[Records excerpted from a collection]
>>>
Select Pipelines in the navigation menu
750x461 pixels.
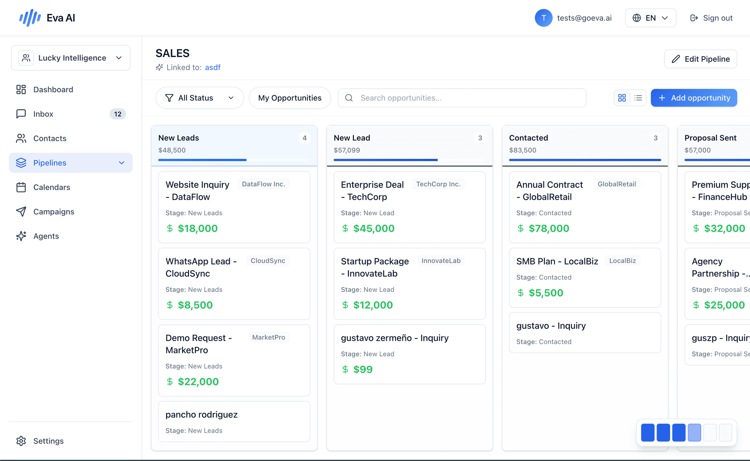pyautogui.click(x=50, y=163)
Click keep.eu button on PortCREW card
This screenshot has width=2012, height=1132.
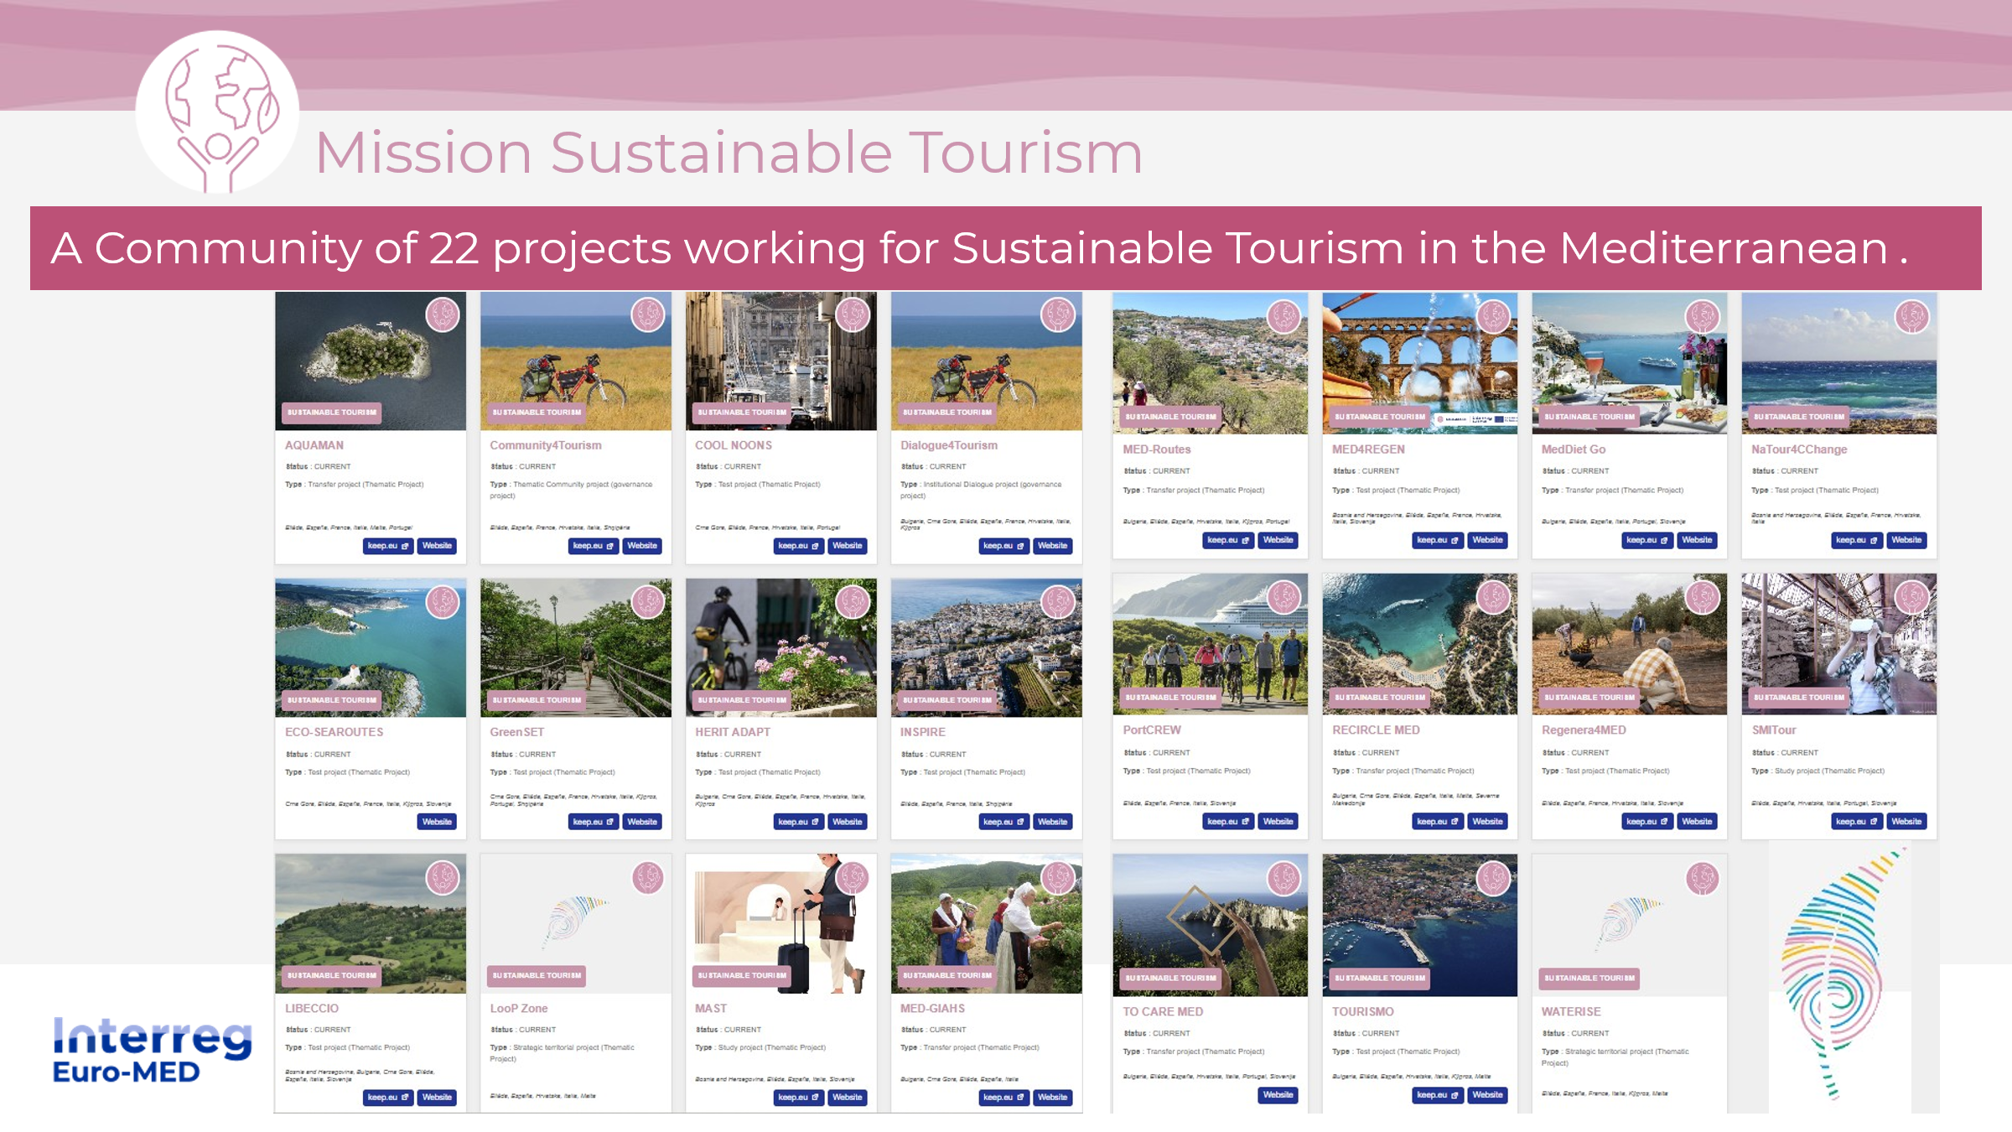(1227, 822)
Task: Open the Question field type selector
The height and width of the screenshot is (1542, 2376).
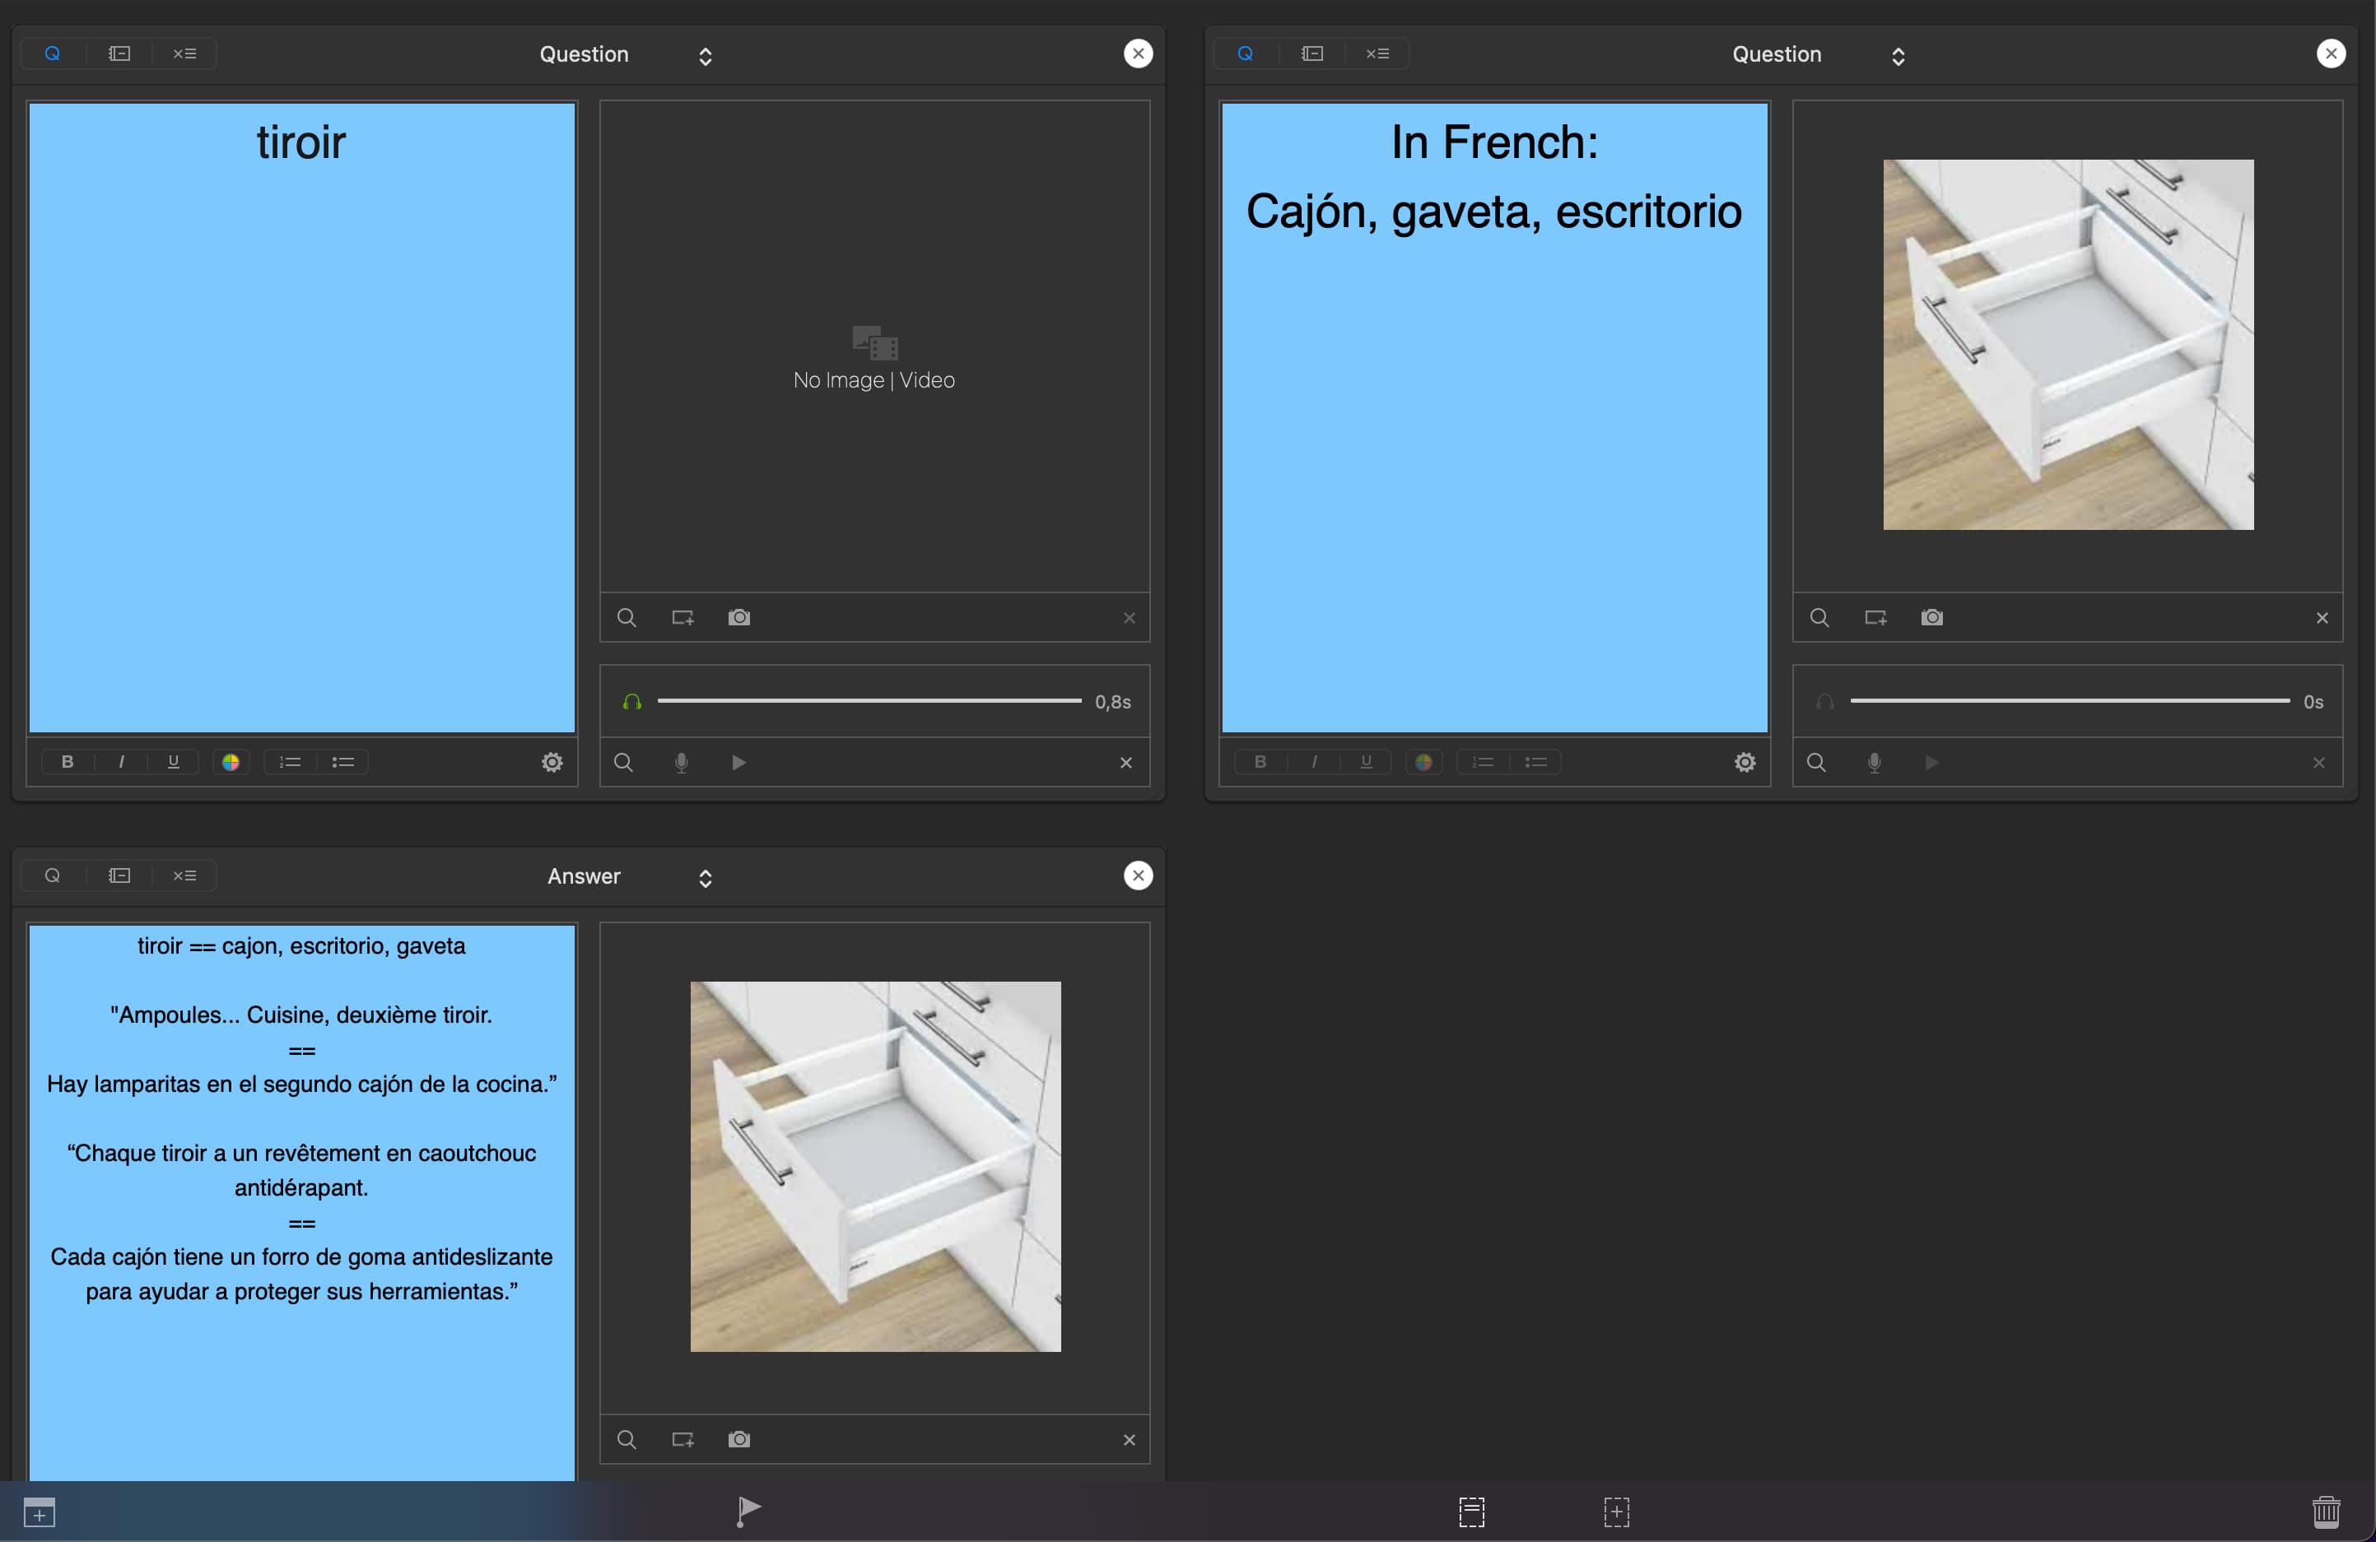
<<<
## WHAT NEEDS TO BE DONE:
Write out exactly the stretch of lines that begins with the line containing "Click keep.eu button on PortCREW card" and ends with the last line of the records above, leaving out the pictures.

## TASK RESPONSE:
Click keep.eu button on PortCREW card
This screenshot has width=2012, height=1132.
(1227, 822)
Task: Open the Question field type selector
The height and width of the screenshot is (1542, 2376).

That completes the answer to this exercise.